JAKARTA - Le président du Parlement iranien Mohammad Bagher Ghalibaf a admis que l’Iran avait un « nouveau jeu » à jouer sur le champ de bataille si un conflit avec les États-Unis et Israël se reproduisait.
« Nous n’acceptons pas de négociations sous la menace », a tweeté mardi 21 avril l’homme, qui est aussi membre de la délégation iranienne aux pourparlers de paix avec les États-Unis à Islamabad.

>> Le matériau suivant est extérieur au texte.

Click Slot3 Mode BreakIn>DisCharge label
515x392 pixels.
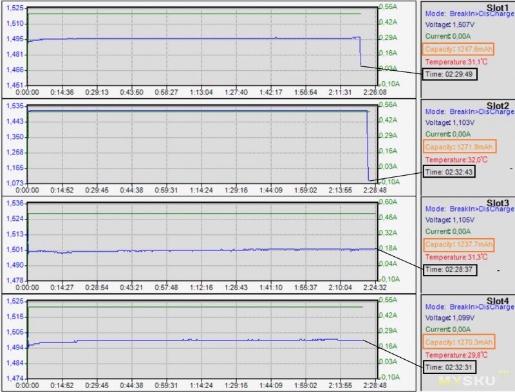click(x=470, y=209)
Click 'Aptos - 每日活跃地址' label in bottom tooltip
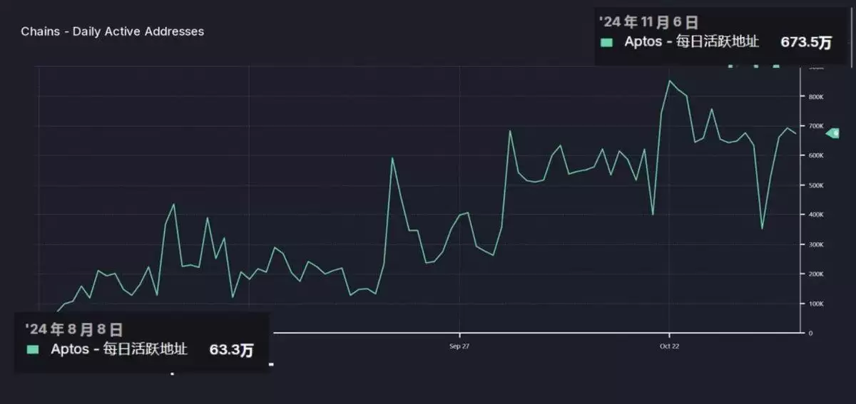Viewport: 856px width, 404px height. [119, 349]
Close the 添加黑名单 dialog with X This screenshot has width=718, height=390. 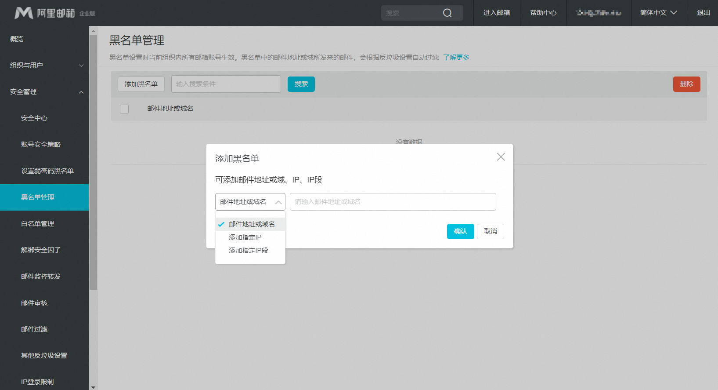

En imposant un siège et en violant le cessez-le-feu, Trump veut, selon ses propres termes, transformer cette table de négociations en une table de capitulation ou en lancer une nouvelle guerre. Nous ne prenons pas en compte les négociations sous la menace et nous sommes prêts depuis deux semaines à jouer de nouvelles cartes sur le terrain.
— محمدباقر قالیباف | MB Ghalibaf (@mb_ghalibaf) 20 avril 2026
Le cessez-le-feu entre l'Iran et les États-Unis pendant deux semaines a pris fin mercredi soir 22 avril.
Le président américain Donald Trump a déclaré qu’il était « très improbable » de prolonger le cessez-le-feu et a menacé de poursuivre les bombardements si un accord n’était pas conclu avant la date limite.
« Au cours des deux dernières semaines, nous nous sommes préparés à montrer de nouvelles cartes sur le champ de bataille », a-t-il poursuivi.
L’Iran n’a pas encore décidé de se rendre à la deuxième ronde de négociations de paix à Islamabad, bien que Trump ait dit au New York Post hier que la délégation américaine était en route pour le Pakistan.